In the material below, begin at the line that has "Launch Visual Studio Community 2017", stop after the line that has "Where should I", and transcribe those lines exactly, without pictures.

**AVAILABLE DATA:**
*** Begin section ***

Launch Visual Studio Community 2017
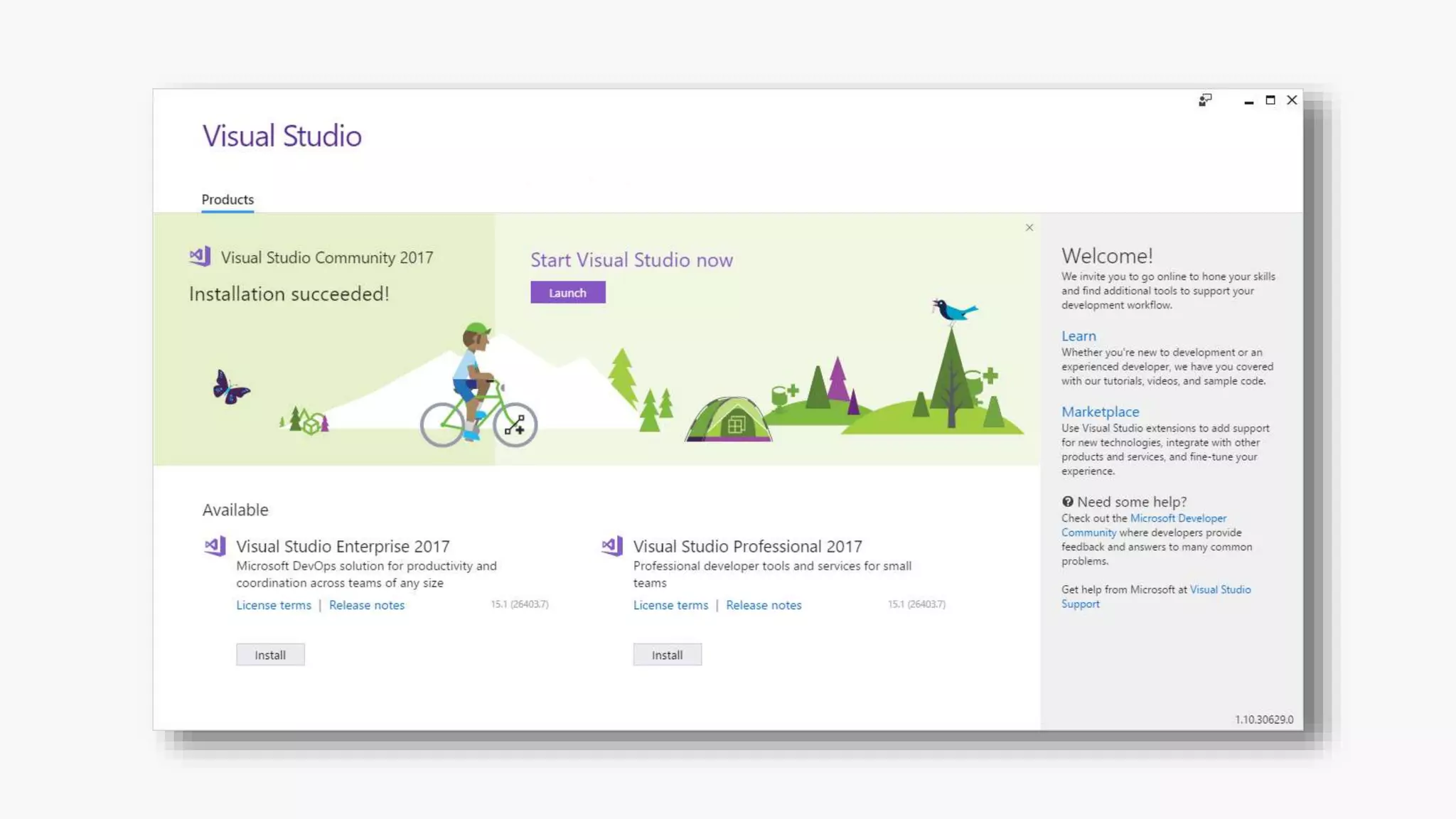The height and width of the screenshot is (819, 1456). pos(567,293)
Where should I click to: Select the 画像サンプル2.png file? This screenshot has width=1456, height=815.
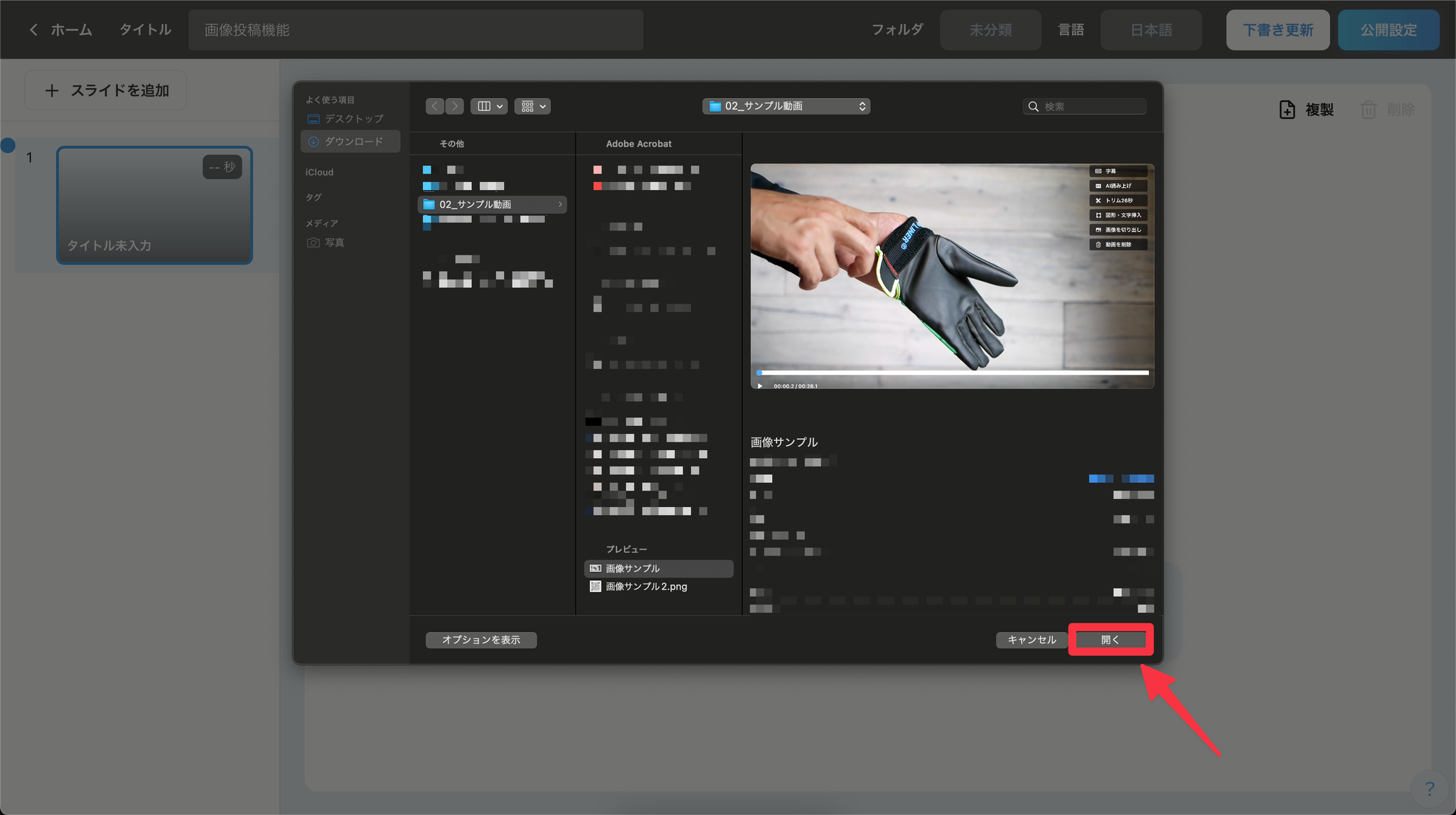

*** End section ***
*** Begin section ***

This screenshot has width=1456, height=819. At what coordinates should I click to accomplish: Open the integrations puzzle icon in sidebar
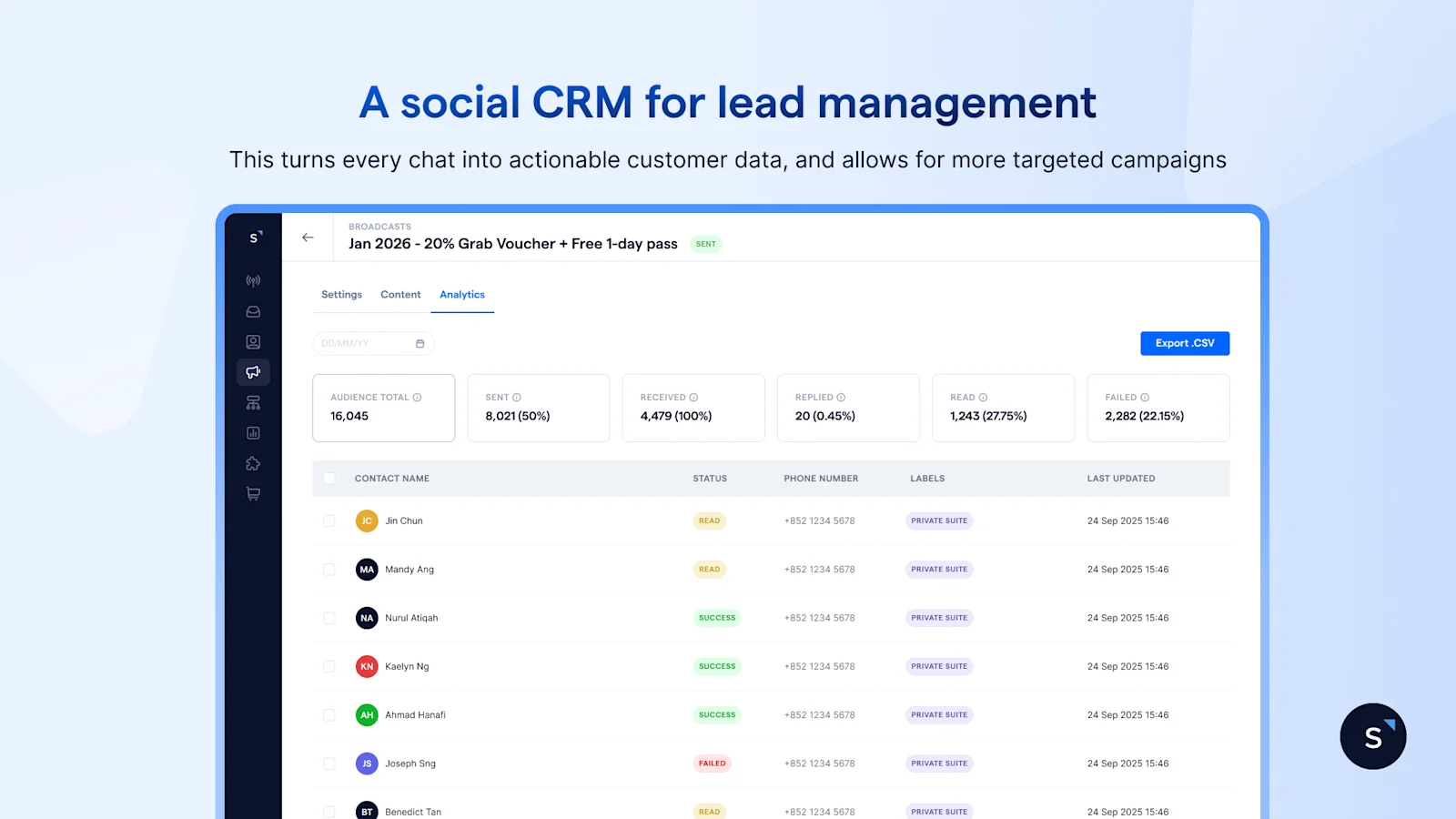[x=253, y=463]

*** End section ***
*** Begin section ***

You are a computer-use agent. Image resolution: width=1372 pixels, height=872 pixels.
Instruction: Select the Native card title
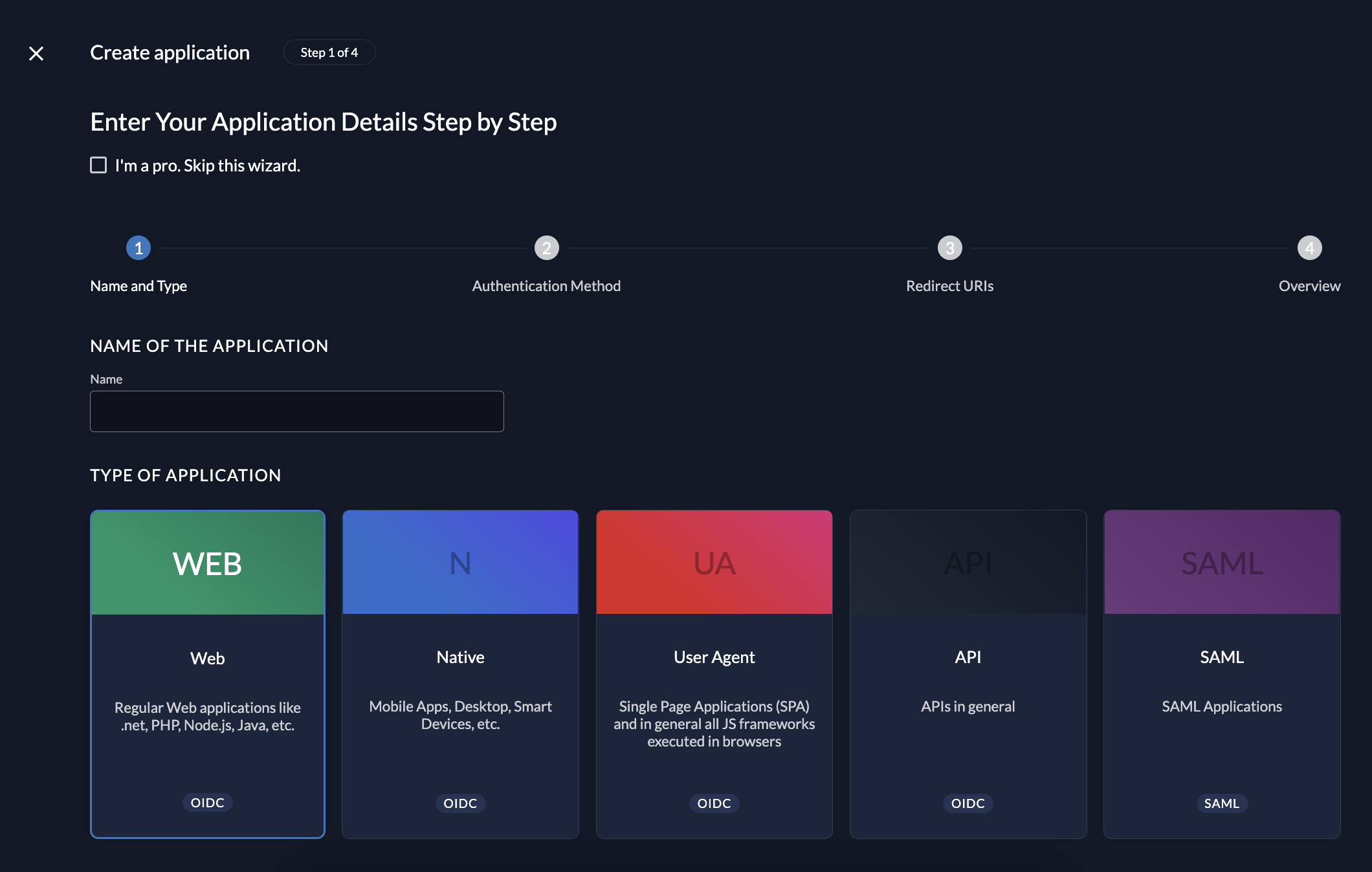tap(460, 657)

*** End section ***

**RESULT BELOW:**
Launch Visual Studio Community 2017
The height and width of the screenshot is (819, 1456). pos(567,293)
Where should I click to: Select the 画像サンプル2.png file? This screenshot has width=1456, height=815.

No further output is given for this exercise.